Copa Davis

Alcaraz dice adiós a la Davis

Un mazazo inesperado golpea al equipo español de Copa Davis
El tenista número uno del mundo,  Carlos Alcaraz. / EP
El tenista número uno del mundo, Carlos Alcaraz. / EP

La selección española de tenis ha recibido un duro varapalo a escasas horas de su debut en la Copa Davis 2025. Carlos Alcaraz, número uno del mundo y gran esperanza del equipo nacional, no disputará la competición en Bolonia debido a una lesión en el isquiotibial derecho, confirmada tras una evaluación médica llevada a cabo por los servicios de la Real Federación Española de Tenis y el equipo del propio jugador.

El tenista murciano, que llegó el pasado lunes a la ciudad italiana acompañado por su entrenador Juan Carlos Ferrero, se sometió a pruebas médicas tras notar molestias cada vez más pronunciadas durante su participación en las ATP Finals. Aunque se ha descartado una rotura muscular, los informes confirman un edema y una sobrecarga grave, con un riesgo muy elevado de rotura si competía.

«Siento muchísimo anunciar que no voy a poder jugar con España la Copa Davis en Bolonia… Tengo un edema en el isquiotibial de la pierna derecha y la recomendación médica es no competir. Siempre he dicho que jugar por España es lo más grande que hay y me hacía mucha ilusión poder ayudar a pelear por la Ensaladera. Me voy dolido a casa», comunicó Alcaraz a través de sus redes sociales.

De la ilusión a la resignación

España llegaba a la cita con una motivación renovada tras una buena racha en la fase de clasificación y con la ambición de volver a conquistar la Ensaladera. La presencia de Alcaraz, en uno de sus mejores momentos deportivos, era clave tanto en los individuales como en los dobles. Inicialmente, el plan era que el murciano participara en ambos formatos, pero la evolución de su dolencia obligó a reducir su participación al individual. Finalmente, ni siquiera eso ha sido posible.
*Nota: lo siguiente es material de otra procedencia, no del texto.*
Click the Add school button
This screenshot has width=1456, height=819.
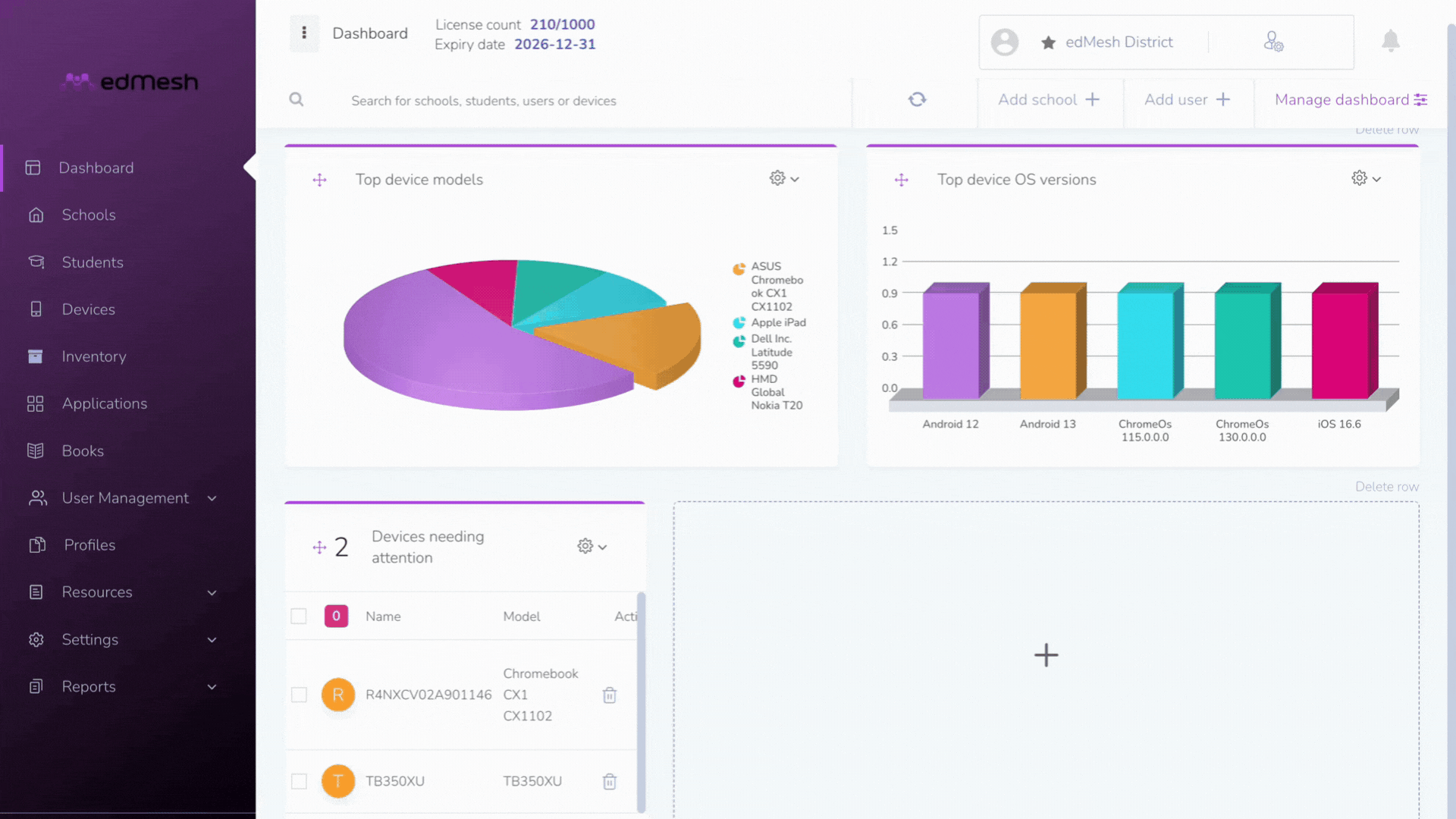click(1050, 99)
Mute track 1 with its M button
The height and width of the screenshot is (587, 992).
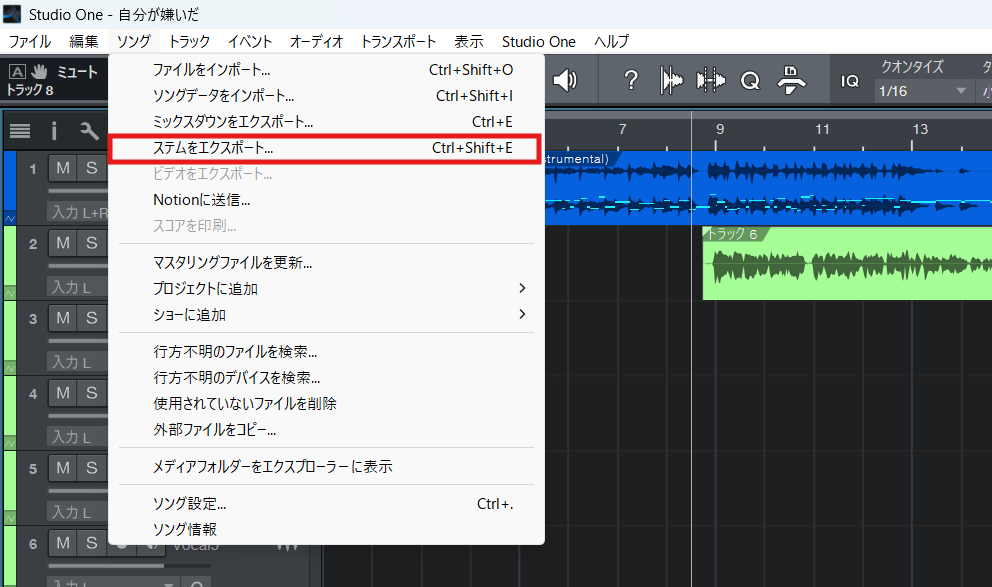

El seleccionador David Ferrer deberá reconfigurar por completo su estrategia, confiando en nombres como Jaume Munar, Pedro Martínez, Pablo Carreño y Marcel Granollers para afrontar una eliminatoria exigente. Ferrer, que conoce bien la competición, no ha ocultado su decepción: «Antes nos matábamos por ir con España a la Davis y no me gusta que ahora eso haya cambiado», señaló recientemente, evidenciando la importancia de tener al grupo completo.

Una lesión progresiva desde Turín

La sobrecarga de Alcaraz comenzó a gestarse durante su participación en Turín, donde llegó a la final del torneo ante Jannik Sinner. Aunque logró competir en condiciones aceptables, el esfuerzo acumulado y la intensidad de los encuentros desencadenaron un empeoramiento progresivo. Pese a que tras la final expresó optimismo («Pude correr, moverme, los apoyos eran fuertes… no me limitó»), los exámenes posteriores fueron contundentes.

El propio Juanjo López, médico personal del tenista, coincidió con el diagnóstico de los médicos federativos: reposo absoluto para evitar daños mayores. La decisión, aunque difícil, ha sido tomada de forma conjunta entre el jugador, su equipo y la Federación, priorizando la salud del jugador y su preparación para 2026.

Una ausencia que cambia el panorama

Con la baja de Alcaraz, el equipo español pierde a su principal arma y referencia en la pista. El impacto no solo es deportivo, sino también anímico. España tendrá que enfrentar la eliminatoria sin su gran estrella, ante un cuadro competitivo y con rivales que llegan con todos sus efectivos. Las opciones de avanzar se reducen, aunque Ferrer ha reiterado su confianza en el resto del grupo.

Esta situación recuerda que el calendario del tenis profesional, cada vez más intenso y exigente, pone en jaque a los jugadores incluso en sus mejores momentos. Alcaraz, que ha brillado durante toda la temporada, se ve obligado a cerrarla desde el banquillo, justo cuando más ilusión tenía por vestir los colores de España.

Objetivo: una recuperación completa

El foco de Alcaraz ya está puesto en la recuperación. El edema muscular requiere descanso, fisioterapia y una planificación detallada para evitar recaídas. El tenista y su equipo buscarán volver en plena forma de cara a una temporada 2026 que se anticipa clave, con desafíos como el Abierto de Australia, el retorno a los Juegos Olímpicos y la posibilidad de seguir sumando Grand Slams.

Para España, el objetivo sigue siendo el mismo: competir con dignidad, mostrar profundidad de plantilla y pelear cada punto en Bolonia. Pero lo hará con la ausencia más dolorosa de todas. Y mientras tanto, el mundo del tenis observa con preocupación cómo uno de sus referentes sufre un parón inesperado en plena cúspide.